While CEOs in Ireland are more optimistic about transformation than their global counterparts, they may be less certain about remote working in a post-Covid world.
A new survey suggests that the vast majority of Irish CEOs plan to undertake a major transformation initiative over the next year.
The new EY CEO Imperative Study 2021, which surveyed more than 300 CEOs globally, found that 81pc of Irish leaders are planning to transform their business in the next 12 months, compared to 61pc globally.
The survey also found that 47pc of Irish CEOs predict a significant change in their product or service offering over the next year to meet customer demands, compared to just 35pc of CEOs globally.
‘If businesses are to survive and grow in the post-Covid world, CEOs will need to move quickly to adopt new business models’
– FRANK O’KEEFFE
Irish CEOs had a positive outlook when it came to business growth, with 53pc expecting growth to be moderately or significantly higher in the next three years compared to the last three years.
Additionally, business leaders in Ireland are leading the charge when it comes to security, with almost 70pc of Irish CEOs ranking cybersecurity as the area most in need of C-level attention, compared to just 37pc of global CEOs.
This appears to be in line with a PwC survey earlier this year, which found that 90pc of Irish business leaders are worried about cyberthreats, up from 78pc last year.
Managing partner at EY Ireland, Frank O’Keeffe, said the experience of the last 12 months has hastened the need to transform businesses.
“It’s really encouraging to see that Irish CEOs are ready to embrace this new agenda and in fact, when asked about the key characteristics of the most effective CEOs, number one on the list with Irish respondents was the ability to drive a transformative mindset across the company,” he said.
“If businesses are to survive and grow in the post-Covid world, CEOs will need to move quickly to adopt new business models better suited to the new environment, and from what we have seen, Irish business leaders are already ahead of the curve so far.”
However, while Irish CEOs are embracing transformation, they are not as open to a permanent remote working structure as their global counterparts.
‘The base assumption of where and how we work is no longer what it was’
– JACKIE GILMORE
Just 16pc of Irish CEOs expect the shift to remote and hybrid working to outlast the pandemic, compared to almost 40pc of CEOs globally.

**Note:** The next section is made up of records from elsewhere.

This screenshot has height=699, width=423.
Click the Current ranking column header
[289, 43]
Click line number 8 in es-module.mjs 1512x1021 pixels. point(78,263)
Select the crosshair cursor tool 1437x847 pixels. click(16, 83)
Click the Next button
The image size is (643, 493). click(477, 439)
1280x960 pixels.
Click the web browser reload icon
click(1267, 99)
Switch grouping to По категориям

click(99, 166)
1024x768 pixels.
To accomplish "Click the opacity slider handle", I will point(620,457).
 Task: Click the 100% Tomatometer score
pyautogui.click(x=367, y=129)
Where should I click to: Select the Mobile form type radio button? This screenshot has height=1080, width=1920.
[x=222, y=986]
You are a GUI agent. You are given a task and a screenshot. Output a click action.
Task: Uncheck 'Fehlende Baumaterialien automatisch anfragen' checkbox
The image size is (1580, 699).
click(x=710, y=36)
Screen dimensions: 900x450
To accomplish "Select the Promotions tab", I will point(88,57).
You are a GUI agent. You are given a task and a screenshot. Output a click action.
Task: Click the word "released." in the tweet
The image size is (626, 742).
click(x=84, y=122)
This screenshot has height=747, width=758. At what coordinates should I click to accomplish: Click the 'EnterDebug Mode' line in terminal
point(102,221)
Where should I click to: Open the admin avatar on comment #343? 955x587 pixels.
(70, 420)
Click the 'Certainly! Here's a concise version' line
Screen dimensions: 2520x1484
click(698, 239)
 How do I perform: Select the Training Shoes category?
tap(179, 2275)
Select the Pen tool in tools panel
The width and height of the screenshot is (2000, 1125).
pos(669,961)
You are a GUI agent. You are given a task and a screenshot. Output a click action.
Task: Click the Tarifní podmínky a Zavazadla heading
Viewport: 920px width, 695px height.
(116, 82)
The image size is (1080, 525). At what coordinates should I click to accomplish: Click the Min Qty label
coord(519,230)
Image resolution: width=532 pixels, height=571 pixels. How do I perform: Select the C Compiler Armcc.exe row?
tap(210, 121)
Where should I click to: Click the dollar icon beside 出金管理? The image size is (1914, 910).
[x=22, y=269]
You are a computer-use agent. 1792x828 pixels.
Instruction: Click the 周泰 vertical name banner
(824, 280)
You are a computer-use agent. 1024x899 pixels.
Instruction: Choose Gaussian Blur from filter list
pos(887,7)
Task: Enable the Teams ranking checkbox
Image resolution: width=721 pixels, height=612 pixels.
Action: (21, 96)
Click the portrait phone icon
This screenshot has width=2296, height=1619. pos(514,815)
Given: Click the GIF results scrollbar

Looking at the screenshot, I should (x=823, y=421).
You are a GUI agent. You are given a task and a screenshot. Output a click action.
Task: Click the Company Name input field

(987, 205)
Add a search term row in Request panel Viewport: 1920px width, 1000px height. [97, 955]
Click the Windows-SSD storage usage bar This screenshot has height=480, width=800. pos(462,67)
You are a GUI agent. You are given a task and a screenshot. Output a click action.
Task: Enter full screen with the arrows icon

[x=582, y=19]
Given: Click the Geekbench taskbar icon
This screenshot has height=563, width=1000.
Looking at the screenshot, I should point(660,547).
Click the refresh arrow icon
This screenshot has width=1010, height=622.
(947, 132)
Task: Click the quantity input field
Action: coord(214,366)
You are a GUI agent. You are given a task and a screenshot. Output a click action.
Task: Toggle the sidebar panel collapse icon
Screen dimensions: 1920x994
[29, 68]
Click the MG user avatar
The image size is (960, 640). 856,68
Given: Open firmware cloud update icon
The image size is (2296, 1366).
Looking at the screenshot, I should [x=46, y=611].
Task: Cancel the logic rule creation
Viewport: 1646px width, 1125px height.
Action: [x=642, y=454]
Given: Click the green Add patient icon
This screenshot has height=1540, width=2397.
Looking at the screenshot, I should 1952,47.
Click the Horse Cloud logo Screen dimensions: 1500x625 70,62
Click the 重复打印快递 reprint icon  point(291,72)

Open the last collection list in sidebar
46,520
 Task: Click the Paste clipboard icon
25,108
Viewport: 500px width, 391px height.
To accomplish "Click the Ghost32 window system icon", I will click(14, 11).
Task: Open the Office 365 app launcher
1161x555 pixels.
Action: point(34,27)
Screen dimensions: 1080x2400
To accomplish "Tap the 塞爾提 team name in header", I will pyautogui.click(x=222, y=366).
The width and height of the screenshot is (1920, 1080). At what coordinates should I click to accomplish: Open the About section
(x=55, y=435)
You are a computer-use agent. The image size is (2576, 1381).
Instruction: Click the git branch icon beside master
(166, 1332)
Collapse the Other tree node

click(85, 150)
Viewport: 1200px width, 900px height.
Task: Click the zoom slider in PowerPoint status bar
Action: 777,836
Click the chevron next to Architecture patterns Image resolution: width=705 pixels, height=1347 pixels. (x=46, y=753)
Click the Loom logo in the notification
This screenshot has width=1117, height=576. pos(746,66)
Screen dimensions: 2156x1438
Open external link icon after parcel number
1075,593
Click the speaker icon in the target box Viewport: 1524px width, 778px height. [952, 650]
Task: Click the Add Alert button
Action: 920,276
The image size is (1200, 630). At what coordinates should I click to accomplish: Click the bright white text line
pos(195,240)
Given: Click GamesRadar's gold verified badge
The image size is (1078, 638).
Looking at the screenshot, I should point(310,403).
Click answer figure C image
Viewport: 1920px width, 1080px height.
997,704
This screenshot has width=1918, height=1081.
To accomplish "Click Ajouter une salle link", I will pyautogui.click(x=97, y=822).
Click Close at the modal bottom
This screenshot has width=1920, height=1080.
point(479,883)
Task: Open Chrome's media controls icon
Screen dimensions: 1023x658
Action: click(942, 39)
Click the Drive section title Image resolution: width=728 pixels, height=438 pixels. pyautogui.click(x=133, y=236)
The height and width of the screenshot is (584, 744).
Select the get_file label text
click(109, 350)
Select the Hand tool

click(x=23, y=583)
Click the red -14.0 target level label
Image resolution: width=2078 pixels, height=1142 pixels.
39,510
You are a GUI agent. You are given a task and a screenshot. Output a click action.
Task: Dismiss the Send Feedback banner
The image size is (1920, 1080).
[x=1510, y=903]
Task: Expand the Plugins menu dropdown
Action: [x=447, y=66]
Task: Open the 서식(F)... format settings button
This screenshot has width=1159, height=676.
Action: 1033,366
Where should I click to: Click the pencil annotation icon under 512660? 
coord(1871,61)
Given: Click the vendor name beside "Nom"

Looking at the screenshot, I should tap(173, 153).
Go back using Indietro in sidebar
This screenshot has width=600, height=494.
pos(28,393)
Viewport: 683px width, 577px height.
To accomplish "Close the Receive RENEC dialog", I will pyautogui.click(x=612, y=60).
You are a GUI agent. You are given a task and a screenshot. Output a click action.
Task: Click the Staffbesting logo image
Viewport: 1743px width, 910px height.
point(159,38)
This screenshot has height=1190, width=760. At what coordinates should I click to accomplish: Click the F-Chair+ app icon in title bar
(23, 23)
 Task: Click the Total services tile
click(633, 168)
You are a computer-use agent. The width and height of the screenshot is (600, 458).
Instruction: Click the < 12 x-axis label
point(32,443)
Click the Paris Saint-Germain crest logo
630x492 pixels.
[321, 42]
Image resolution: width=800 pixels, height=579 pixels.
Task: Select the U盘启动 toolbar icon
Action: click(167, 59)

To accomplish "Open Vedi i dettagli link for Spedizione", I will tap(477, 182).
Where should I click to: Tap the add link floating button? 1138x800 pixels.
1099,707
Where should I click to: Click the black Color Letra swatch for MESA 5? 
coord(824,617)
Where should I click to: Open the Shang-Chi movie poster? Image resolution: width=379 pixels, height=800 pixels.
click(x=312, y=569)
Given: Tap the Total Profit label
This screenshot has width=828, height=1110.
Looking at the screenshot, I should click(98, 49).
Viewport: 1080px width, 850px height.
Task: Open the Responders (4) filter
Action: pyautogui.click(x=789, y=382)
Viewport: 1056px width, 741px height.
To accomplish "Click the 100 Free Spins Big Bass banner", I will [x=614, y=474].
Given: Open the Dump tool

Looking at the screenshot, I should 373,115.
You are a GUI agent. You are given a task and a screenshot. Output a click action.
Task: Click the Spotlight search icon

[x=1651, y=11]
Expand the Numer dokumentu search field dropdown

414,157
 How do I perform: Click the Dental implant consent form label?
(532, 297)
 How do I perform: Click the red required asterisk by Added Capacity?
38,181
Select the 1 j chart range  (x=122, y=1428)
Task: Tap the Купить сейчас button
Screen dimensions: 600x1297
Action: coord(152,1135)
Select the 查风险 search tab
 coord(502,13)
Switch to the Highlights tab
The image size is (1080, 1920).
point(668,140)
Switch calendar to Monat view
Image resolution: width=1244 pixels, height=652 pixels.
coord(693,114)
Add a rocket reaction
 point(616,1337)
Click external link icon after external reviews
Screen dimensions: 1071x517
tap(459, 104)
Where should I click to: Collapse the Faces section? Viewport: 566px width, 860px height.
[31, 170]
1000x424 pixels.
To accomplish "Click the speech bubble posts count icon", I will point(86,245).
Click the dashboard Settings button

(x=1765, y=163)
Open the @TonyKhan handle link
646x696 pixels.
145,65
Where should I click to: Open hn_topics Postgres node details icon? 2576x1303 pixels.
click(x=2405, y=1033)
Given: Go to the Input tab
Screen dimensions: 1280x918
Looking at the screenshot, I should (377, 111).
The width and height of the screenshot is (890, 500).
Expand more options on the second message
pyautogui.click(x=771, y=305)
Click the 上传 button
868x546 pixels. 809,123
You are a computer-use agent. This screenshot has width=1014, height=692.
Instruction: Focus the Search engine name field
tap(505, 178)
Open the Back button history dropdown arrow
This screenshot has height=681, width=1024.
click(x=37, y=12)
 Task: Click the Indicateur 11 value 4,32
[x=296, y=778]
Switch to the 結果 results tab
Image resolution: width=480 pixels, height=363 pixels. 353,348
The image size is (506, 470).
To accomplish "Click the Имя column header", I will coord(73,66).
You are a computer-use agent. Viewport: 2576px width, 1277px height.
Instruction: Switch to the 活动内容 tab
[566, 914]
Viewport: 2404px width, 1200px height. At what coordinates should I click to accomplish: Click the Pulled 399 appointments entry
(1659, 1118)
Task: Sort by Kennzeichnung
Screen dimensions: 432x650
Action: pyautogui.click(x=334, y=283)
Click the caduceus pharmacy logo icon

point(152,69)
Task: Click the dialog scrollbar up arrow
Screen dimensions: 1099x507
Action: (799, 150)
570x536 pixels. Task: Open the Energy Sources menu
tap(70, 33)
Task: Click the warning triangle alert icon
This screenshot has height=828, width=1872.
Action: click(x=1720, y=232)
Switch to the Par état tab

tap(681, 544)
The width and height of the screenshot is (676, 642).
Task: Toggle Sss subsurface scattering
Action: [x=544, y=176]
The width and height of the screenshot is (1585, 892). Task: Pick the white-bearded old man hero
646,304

This follows a KPMG survey in March which found that only 17pc of global leaders are looking to downsize their office space as a result of the pandemic.
Given how well society has adapted to new working models over the last year, the EY report stated that it would be “somewhat unrealistic” for Irish organisations not to factor this into future plans.
Jackie Gilmore, a partner in people advisory services at EY Ireland, echoed this sentiment. “Irish CEOs should be factoring the shift of new and remote ways of working into future people strategies,” she said.
“The base assumption of where and how we work is no longer what it was. CEOs in Ireland need to adapt their people plans to support this or risk being caught without the relevant policies, procedures, infrastructure and leadership in place to support such a work model when the challenge arises.”
Another disconnect comes in the form of sustainability. While the vast majority (94pc) of Irish CEOs agree or strongly agree that business should play a critical role in addressing societal challenges such the climate crisis, only 25pc feel that climate and sustainability is the trend having the greatest impact on their business.